Sexual health is an essential component of your overall wellness. The CDC defines sexual health as a “state of physical, emotional, mental and social well-being in relation to sexuality; it is not merely the absence of disease, dysfunction or infirmity.” While we have a 360-degree approach to wellness, our primary focus of this article is to explore the physiological and anatomical aspects of sex that affect your health.
The Birds and The Bees: Optimizing Sexual Health
Men’s Sexual Health
When it comes to sex, men and women have different issues. Dr. Alice breaks down the primary issues men experience with sex: “Physiologically, the thing we always hear for the men is erectile dysfunction (ED). Erectile dysfunction medication is one of the top-selling pharmaceuticals right now. First and foremost, your nervous system is very involved with this. In medical school, we referred to the process as ‘point and shoot.’ The ‘p’ stands for parasympathetic, and the ‘s’ stands for sympathetic — these are two parts of the autonomic nervous system that dictates whether you have an erection, and also if you have an orgasm.”
Essentially, the parasympathetic nervous system dictates whether you get an erection while the sympathetic nervous system dictates whether you can ejaculate.
If you’re a man, you may find it more challenging to get an erection when you’re stressed. It’s very common for men who are stressed or distracted to have difficulty getting and maintaining an erection. If you’re actively cutting for fitness purposes, you may also notice a difference in your sex drive.
Women’s Sexual Health
Women’s sexual health is a little more complex. For many women, sexual arousal is linked to feeling safe, secure, and connected. Dr. Alice says, “I have come across women menopausal women who still have high libidos. I have come across women in their teens or twenties who have no libido. This one [women’s sexual health issues] is a little more complicated — I ask women if they’re on antidepressants or birth control. The biggest irony of birth control is that it will tank testosterone, so women can take it and not get pregnant, but then they have no sex drive.”
There are anatomical changes that occur in a woman’s vagina pre-menopause and during menopause. Vaginas are naturally ribbed on the inside, but women begin to experience vaginal atrophy as they grow older. The skin will become thinner, and sex will get more painful. Dr. Alice says that women can opt to take preventative measures to avoid this issue by taking vaginally administered estrogen. It’s completely safe and keeps the tissue healthy.

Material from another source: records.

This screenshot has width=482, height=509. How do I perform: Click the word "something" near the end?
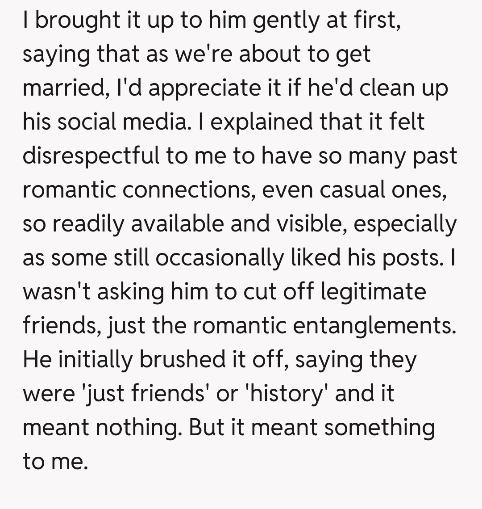coord(379,427)
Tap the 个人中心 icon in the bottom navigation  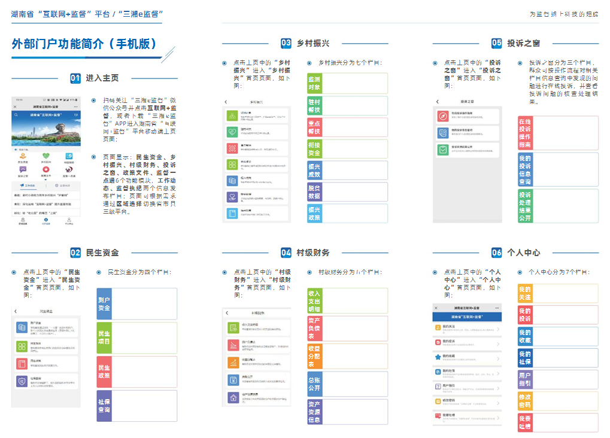click(69, 221)
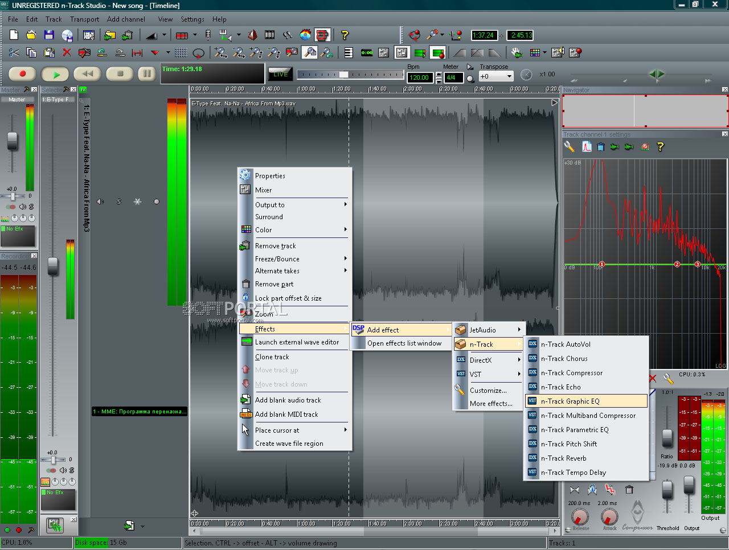Image resolution: width=729 pixels, height=550 pixels.
Task: Click the trash icon in track channel settings
Action: (600, 147)
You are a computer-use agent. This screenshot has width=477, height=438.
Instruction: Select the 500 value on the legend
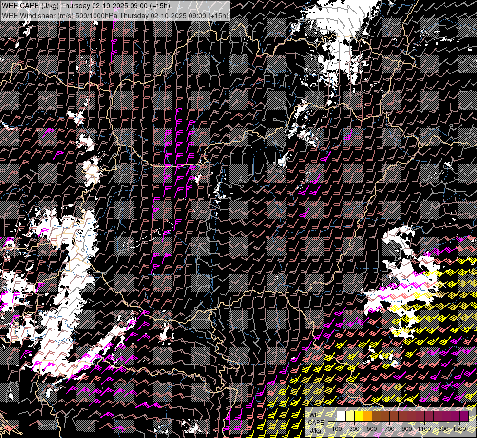pos(372,429)
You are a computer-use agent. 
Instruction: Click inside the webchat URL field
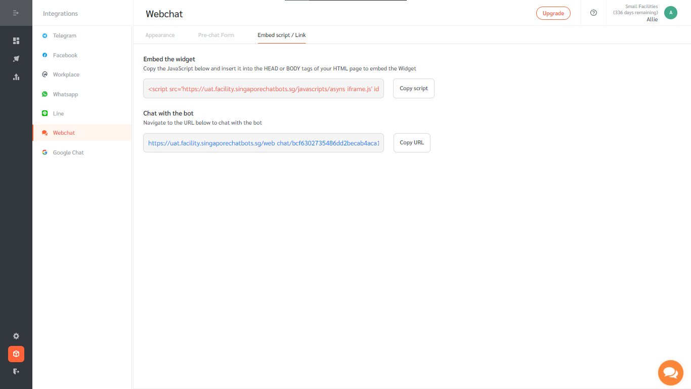263,143
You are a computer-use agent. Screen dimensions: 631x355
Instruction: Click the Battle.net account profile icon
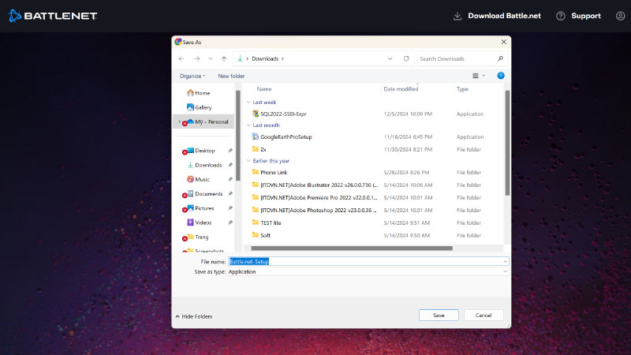pos(620,16)
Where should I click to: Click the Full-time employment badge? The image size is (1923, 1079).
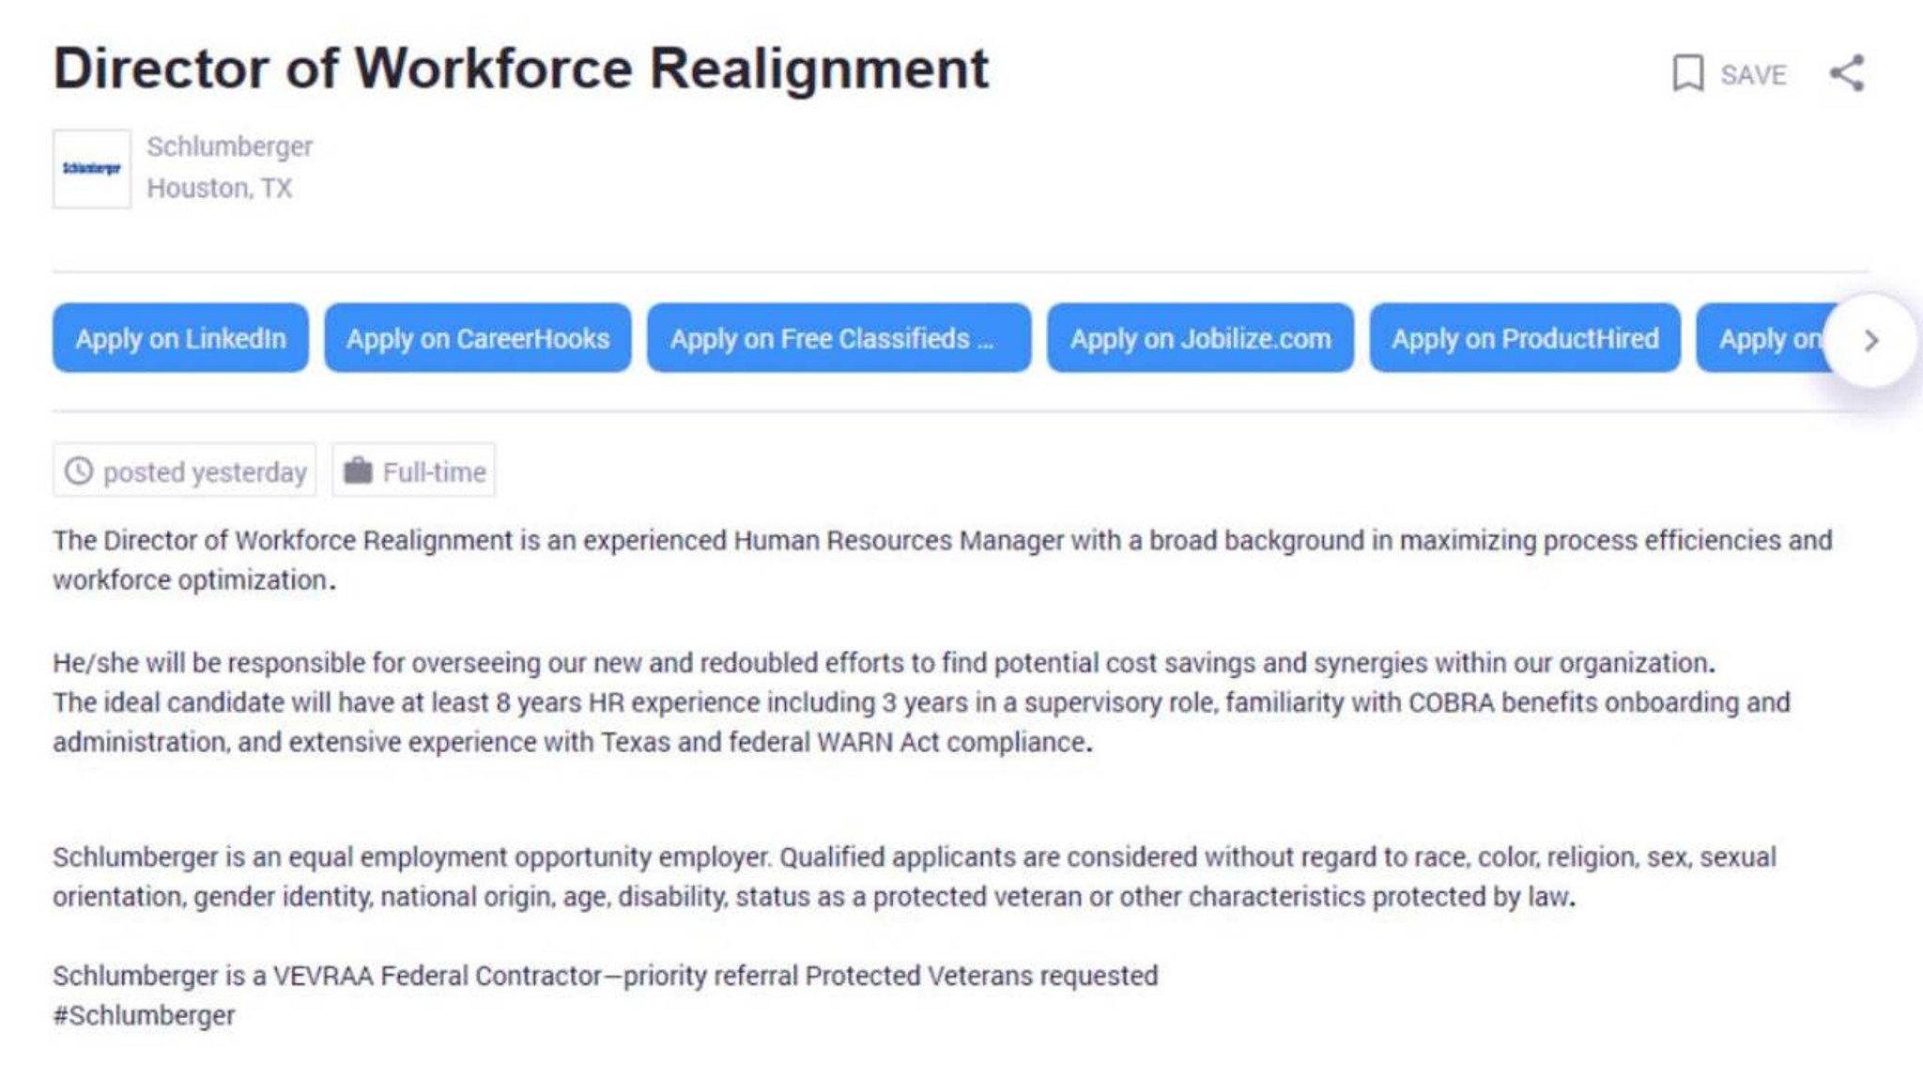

What’s the Connection Between Sex Hormones and Sex?
Dr. Alice says, “For the most part, if you have higher levels of the sex hormones, testosterone in particular, and women need it too — then you’re most likely going to have higher levels of sex drive.” There are certain situations when someone can have high testosterone levels but still have erectile dysfunction. These situations are often linked to mental health or other underlying physical health factors.
A Few Ways to Optimize Your Sexual Health
Mental, physical, and sexual health are all connected. If you’re looking to optimize your sexual health, Dr. Alice recommends getting adequate sleep and meditating because it benefits your parasympathetic nervous system. You should also understand that specific nutrients lead to optimal health within the body (hint: celery, beets, and watermelon are linked to heightened sexual activity and pleasure). Research suggests that watching too much pornography is linked to erectile dysfunction (ED). If you have any questions or concerns about your sexual health after reading this article, we recommend visiting a licensed medical professional to discuss ways to improve your sexual health.